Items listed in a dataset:
= Beginning of Section =

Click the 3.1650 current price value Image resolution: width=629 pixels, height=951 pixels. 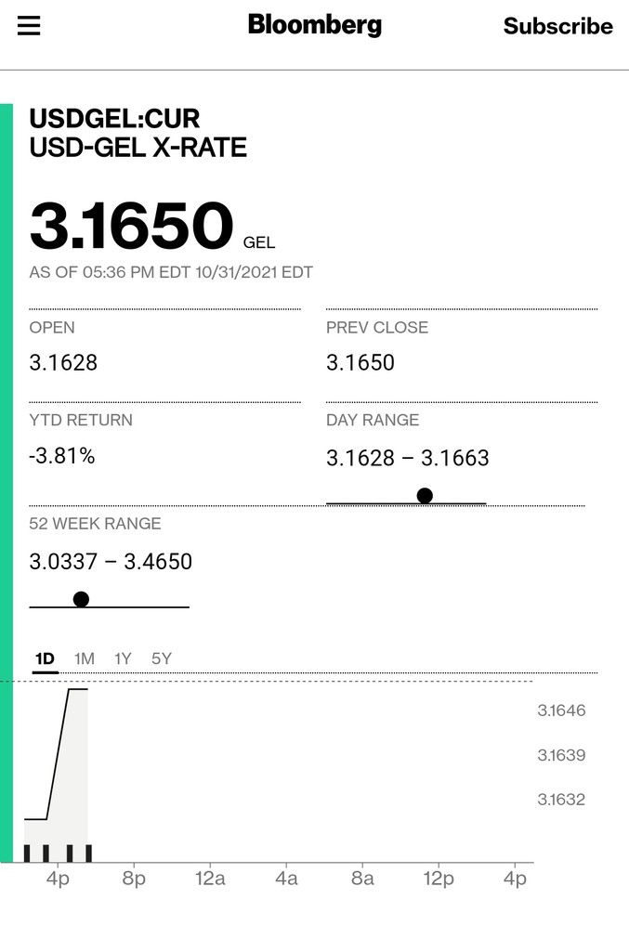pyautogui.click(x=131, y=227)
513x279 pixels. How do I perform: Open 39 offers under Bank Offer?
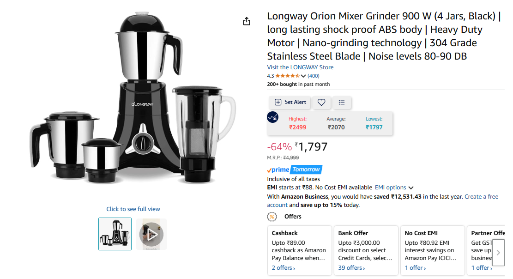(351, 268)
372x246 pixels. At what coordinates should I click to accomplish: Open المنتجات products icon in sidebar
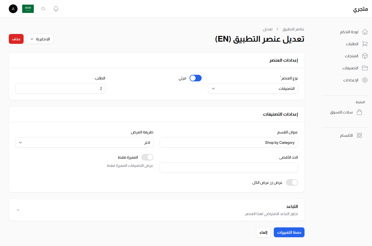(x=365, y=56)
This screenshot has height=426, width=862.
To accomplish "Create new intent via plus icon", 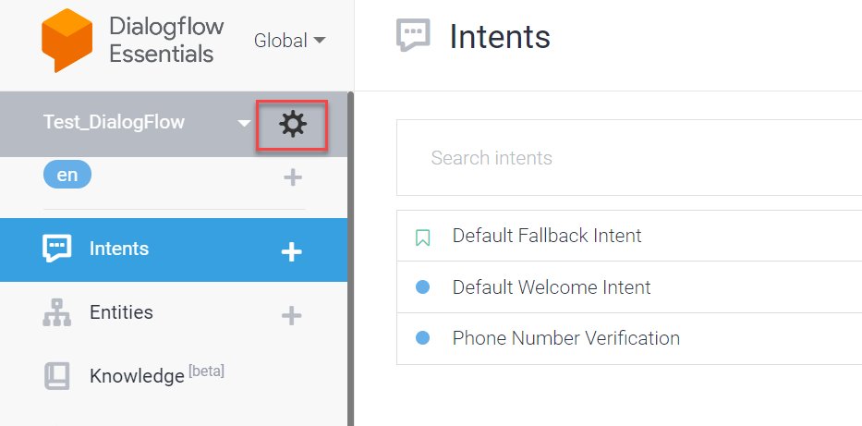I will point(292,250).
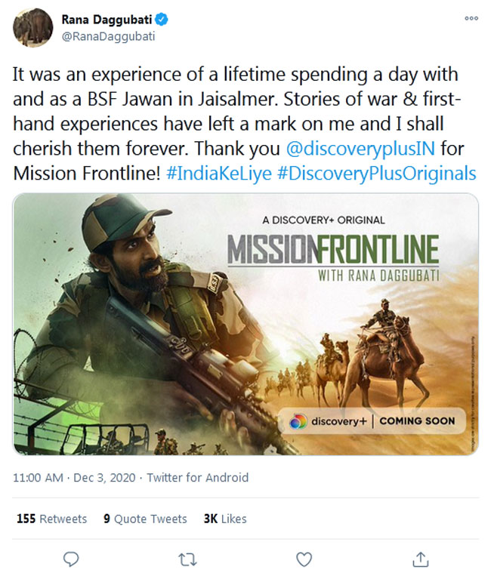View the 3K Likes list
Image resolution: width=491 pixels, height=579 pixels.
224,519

= End of Section =
= Beginning of Section =

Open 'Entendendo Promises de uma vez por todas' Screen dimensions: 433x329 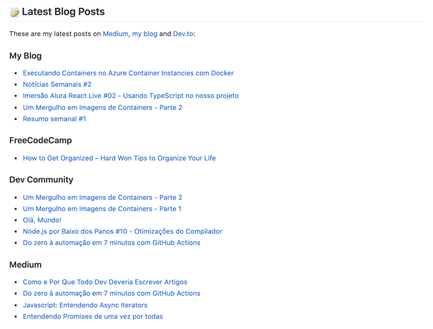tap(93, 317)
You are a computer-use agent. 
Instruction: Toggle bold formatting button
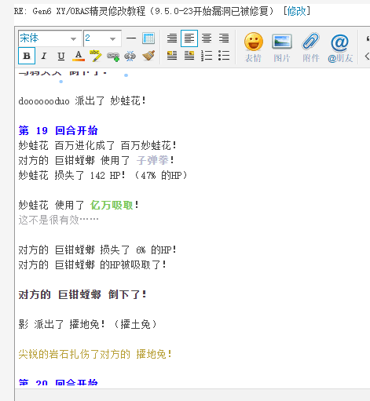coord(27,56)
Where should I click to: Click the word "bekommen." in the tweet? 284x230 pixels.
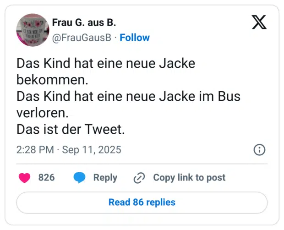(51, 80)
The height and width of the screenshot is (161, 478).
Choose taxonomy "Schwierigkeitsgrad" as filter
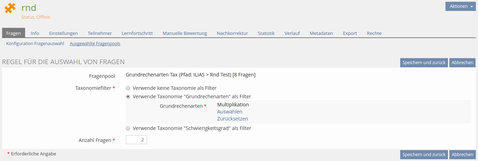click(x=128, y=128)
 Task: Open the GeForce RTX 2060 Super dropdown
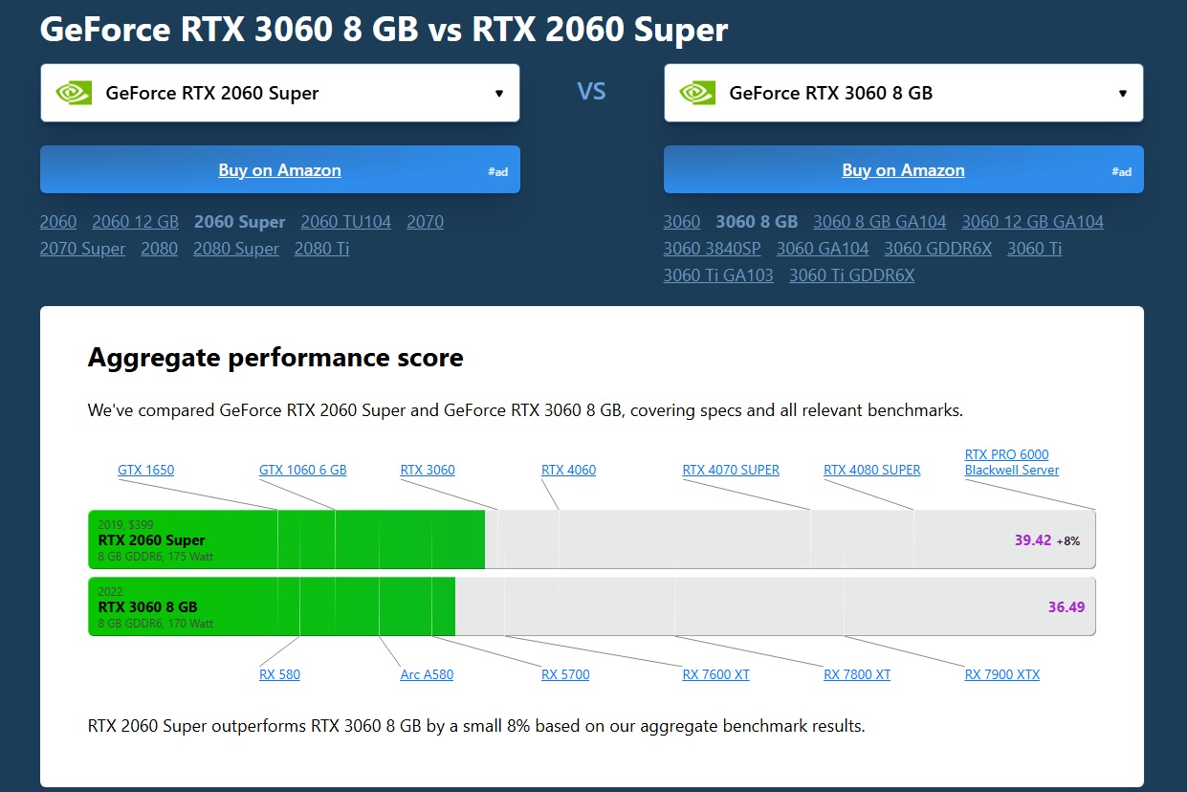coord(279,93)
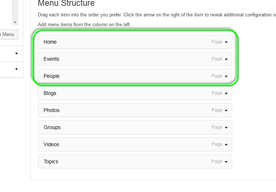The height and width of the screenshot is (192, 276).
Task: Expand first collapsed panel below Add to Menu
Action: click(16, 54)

= End of Section =

- _What the exercise asks_
Write out the lines above from the one with "513x279 pixels. How" through the one with "This screenshot has height=426, width=862.", ends included, exactly; no picture goes in.

- _Response for this exercise_
513x279 pixels. How do I perform: Open 39 offers under Bank Offer?
(351, 268)
372x246 pixels. At what coordinates should I click to accomplish: Open المنتجات products icon in sidebar
(x=365, y=56)
This screenshot has height=426, width=862.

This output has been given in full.